EXERCISE GOAL: Print verbatim the opening line of the material and every subsequent line through the one containing "Task: Click the Open".

DATA PROVIDED:
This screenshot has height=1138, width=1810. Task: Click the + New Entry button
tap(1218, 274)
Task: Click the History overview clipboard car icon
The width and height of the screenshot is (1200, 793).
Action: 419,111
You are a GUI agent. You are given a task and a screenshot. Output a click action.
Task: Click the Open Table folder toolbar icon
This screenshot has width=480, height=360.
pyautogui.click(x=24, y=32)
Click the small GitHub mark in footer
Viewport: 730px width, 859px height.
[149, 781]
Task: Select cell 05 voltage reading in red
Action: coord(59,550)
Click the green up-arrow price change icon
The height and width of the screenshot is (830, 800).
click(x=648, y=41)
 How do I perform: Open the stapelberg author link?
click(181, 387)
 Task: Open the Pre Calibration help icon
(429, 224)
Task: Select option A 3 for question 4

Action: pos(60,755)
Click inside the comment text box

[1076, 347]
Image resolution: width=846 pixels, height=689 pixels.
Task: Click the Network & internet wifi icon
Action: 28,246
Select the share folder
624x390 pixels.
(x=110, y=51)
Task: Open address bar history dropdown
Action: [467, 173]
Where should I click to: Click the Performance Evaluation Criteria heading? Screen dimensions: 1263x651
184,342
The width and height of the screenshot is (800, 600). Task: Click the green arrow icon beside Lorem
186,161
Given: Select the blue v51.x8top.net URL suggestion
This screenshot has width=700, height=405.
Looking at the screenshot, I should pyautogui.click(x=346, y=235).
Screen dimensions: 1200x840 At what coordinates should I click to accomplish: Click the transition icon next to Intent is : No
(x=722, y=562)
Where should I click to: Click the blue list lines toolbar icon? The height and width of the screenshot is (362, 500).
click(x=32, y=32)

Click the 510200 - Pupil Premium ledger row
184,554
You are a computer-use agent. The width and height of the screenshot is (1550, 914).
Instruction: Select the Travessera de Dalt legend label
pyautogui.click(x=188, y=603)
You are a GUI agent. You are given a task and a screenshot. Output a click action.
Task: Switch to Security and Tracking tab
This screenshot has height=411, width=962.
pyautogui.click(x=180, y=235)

EXERCISE RESPONSE:
This screenshot has height=1138, width=1810. Task: Click the + New Entry button
tap(1218, 274)
Task: Click the History overview clipboard car icon
The width and height of the screenshot is (1200, 793).
Action: 419,111
You are a GUI agent. You are given a task and a screenshot. Output a click action.
Task: Click the Open Table folder toolbar icon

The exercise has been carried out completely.